┌──

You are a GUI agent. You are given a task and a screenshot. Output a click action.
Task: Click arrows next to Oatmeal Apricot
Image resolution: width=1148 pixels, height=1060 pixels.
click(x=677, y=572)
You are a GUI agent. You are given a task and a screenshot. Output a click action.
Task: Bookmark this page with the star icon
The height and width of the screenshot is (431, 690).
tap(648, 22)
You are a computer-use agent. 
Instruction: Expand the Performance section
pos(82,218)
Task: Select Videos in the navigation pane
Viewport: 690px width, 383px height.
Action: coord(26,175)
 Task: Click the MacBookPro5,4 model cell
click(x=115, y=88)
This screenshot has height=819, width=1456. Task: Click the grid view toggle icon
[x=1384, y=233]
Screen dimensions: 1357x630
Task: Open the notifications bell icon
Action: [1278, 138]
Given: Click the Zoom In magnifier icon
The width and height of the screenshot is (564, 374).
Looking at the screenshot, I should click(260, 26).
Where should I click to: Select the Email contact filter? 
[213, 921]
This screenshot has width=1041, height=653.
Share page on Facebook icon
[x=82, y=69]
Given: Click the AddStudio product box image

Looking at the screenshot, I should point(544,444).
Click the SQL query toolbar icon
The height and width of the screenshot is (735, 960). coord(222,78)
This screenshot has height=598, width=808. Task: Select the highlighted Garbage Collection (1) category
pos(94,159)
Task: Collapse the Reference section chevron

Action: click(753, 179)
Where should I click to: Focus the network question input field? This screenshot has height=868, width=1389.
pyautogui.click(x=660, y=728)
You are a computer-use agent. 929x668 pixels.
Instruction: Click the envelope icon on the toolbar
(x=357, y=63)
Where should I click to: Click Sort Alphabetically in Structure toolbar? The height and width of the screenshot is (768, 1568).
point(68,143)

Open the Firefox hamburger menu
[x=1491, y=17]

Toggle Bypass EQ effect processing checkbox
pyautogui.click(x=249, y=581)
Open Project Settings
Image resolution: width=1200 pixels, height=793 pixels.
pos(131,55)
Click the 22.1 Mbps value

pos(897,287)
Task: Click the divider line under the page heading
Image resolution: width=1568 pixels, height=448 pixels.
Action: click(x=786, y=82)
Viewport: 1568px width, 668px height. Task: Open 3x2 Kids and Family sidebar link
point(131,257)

└──

◆ Exercise prompt ◆
Rewrite all of the records above with "Where should I click to" changed to "Where do I click to", leaving everything else the same.

◆ Written answer ◆
You are a GUI agent. You are given a task and a screenshot. Output a click action.
Task: Click arrows next to Oatmeal Apricot
Image resolution: width=1148 pixels, height=1060 pixels.
click(x=677, y=572)
You are a GUI agent. You are given a task and a screenshot. Output a click action.
Task: Bookmark this page with the star icon
The height and width of the screenshot is (431, 690).
tap(648, 22)
You are a computer-use agent. 
Instruction: Expand the Performance section
pos(82,218)
Task: Select Videos in the navigation pane
Viewport: 690px width, 383px height.
Action: coord(26,175)
 Task: Click the MacBookPro5,4 model cell
click(x=115, y=88)
This screenshot has height=819, width=1456. Task: Click the grid view toggle icon
[x=1384, y=233]
Screen dimensions: 1357x630
Task: Open the notifications bell icon
Action: [1278, 138]
Given: Click the Zoom In magnifier icon
The width and height of the screenshot is (564, 374).
Looking at the screenshot, I should click(260, 26).
Where do I click to: Select the Email contact filter? 
[213, 921]
This screenshot has width=1041, height=653.
Share page on Facebook icon
[x=82, y=69]
Given: Click the AddStudio product box image

Looking at the screenshot, I should point(544,444).
Click the SQL query toolbar icon
The height and width of the screenshot is (735, 960). coord(222,78)
This screenshot has height=598, width=808. Task: Select the highlighted Garbage Collection (1) category
pos(94,159)
Task: Collapse the Reference section chevron

Action: click(753, 179)
Where do I click to: Focus the network question input field? This screenshot has height=868, width=1389.
pyautogui.click(x=660, y=728)
You are a computer-use agent. 929x668 pixels.
Instruction: Click the envelope icon on the toolbar
(x=357, y=63)
Where do I click to: Click Sort Alphabetically in Structure toolbar? The height and width of the screenshot is (768, 1568).
point(68,143)

Open the Firefox hamburger menu
[x=1491, y=17]

Toggle Bypass EQ effect processing checkbox
pyautogui.click(x=249, y=581)
Open Project Settings
Image resolution: width=1200 pixels, height=793 pixels.
pos(131,55)
Click the 22.1 Mbps value

pos(897,287)
Task: Click the divider line under the page heading
Image resolution: width=1568 pixels, height=448 pixels.
Action: click(x=786, y=82)
Viewport: 1568px width, 668px height. Task: Open 3x2 Kids and Family sidebar link
point(131,257)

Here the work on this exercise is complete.